A Monster Calls – A Review


True visionary directors are few and far between. Fortunately, Guillermo del Toro existed in our lifetime to impart his filmmaking knowledge to an ambitious J. A. Bayona, a relationship that started when Bayona was only 19. Now 41, Bayona has contributed in cinematic eye candy with only 2 full-length features, through the Spanish horror film The Orphanage and the disaster family drama The Impossible. The latter of these titles is composed of a ton of heart that oozes off the screen. However brief his repertoire, Bayona demonstrated enough promise to interpret the novel, A Monster Calls, from the pages to the silver screen. I’m thrilled to say this adaptation was entrusted to the right director in almost every aspect.

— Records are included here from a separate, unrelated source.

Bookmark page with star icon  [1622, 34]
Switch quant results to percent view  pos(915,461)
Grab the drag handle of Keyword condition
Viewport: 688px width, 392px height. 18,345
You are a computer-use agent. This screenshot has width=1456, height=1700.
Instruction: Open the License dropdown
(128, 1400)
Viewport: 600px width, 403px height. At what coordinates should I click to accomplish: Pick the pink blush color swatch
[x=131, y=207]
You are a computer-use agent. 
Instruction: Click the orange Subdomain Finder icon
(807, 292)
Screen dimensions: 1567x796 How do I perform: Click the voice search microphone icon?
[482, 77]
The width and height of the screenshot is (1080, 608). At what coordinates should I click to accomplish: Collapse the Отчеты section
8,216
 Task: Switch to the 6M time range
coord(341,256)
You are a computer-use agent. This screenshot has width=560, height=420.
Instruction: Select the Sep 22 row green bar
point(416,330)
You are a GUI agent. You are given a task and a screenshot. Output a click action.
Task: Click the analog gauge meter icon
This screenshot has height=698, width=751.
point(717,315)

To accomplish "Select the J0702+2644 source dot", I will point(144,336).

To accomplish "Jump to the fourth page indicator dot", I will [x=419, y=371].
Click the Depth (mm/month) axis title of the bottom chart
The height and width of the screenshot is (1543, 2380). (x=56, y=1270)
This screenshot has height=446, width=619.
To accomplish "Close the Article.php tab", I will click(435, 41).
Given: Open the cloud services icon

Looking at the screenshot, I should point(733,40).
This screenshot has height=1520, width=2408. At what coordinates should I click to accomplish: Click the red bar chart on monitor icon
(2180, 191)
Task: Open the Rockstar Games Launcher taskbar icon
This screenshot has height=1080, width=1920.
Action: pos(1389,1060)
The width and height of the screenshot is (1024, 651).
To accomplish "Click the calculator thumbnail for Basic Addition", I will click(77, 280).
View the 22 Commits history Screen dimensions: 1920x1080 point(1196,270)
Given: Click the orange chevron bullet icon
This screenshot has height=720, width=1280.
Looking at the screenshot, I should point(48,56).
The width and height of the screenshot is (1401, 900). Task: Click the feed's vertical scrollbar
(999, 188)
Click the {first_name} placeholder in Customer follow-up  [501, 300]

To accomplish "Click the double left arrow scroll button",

A Monster Calls stars newcomer Lewis MacDougall as Conor, a young man struggling to cope with his mother’s terminal illness and how it adversely impacts his already-strained relationship to his grandmother and father. Outside of his home life, Conor also contends with a school bully, seemingly as every child protagonist in film does. As a means to endure, Conor’s imagination conjurs up the titular Monster, who’s voiced by Liam Neeson and whose body consists of tree parts, like Groot but a few buildings taller. Instead of frightening Conor, the Monster openly communicates and shares three stories with the aching child.

As you might gather from the trailer alone, your emotions will be taken for a ride during A Monster Calls. First, you connect immediately to Conor’s plight, which is relatable to any individual who’s experienced loss and/or bullying. Then as the Monster spills details on his three stories, Bayona’s visuals astound you. The contrasting and unique use of color is striking, along with the unconventional animation style that’s reminiscent of a Tim Burton stop-motion animated flick. Separate from the stories’ unique CG, anything that occurs in Conor’s world with the Monster carrying out destruction or shifting the Earth is equally captivating and wondrous to watch. In addition to being awestruck, witnessing Conor’s struggle to accept the potential loss of his mother (played heartbreakingly by Felicity Jones) is guaranteed to bring tears to your eyes, even if you don’t normally show emotion during movies.

While I’d normally dissect a picture as much as possible, A Monster Calls doesn’t demand such attention. What you see in the trailer is essentially what you get. There are no earth-shattering surprises, but only an earth-moving monster. Any emotions the film elicits isn’t inspired naturally, but more so forced out of you. This is to be expected based on the heavy subject matter that explores death, but I was nonetheless aware how the movie was actively manipulating my feelings. My criticism (if you consider it a criticism) is merely a nitpick, as I still sobbed with everyone else in the theater when the story demanded it, simply because of how much we’re invested in Conor’s journey.

Sigourney Weaver as Conor’s grandmother certainly turns in a fine, albeit brief, performance. Toby Kebbell as Conor’s father also appears too shortly to appreciate. The critical part meant to be analyzed and appreciated is Conor and his relationship to the Monster. The meat of A Monster Calls‘s heart stems from their dialogue and the Monster’s creative stories. Sometimes those stories aren’t intended to have definitive morals, but that resonated healthily with me because that’s true to life. Emotional elements aside, when the plot called for it, Bayona’s directorial choices were apparent and something to be admired. In a crucial, climactic moment where you’d expect the camera to shift perspectives, Bayona opts to stay focused on Conor’s reaction and cut out all sound. I won’t elaborate on what that moment entailed since it involves spoilers, but you’ll know it and respect it when you see it.

This might be one of my shorter reviews, but as I stated, A Monster Calls is a fairly obvious filmic experience. If you expect a certain scene or sequence to occur, it likely will. If you expect you’ll weep publicly at key moments in the story, you likely will. If not, the film will probably force you to. There’s nothing inherently wrong with that, but to me, it is a noticeable quality A Monster Calls possesses. Luckily, there’s more than enough to latch onto thanks to Bayona’s stunning visuals, the Monster’s commanding presence, and MacDougall’s engaging yet heartbreaking lead performance. As far as tear-jerking pictures go, this is definitely a title that lives in the upper echelon, even if there’s not as much to it as I anticipated.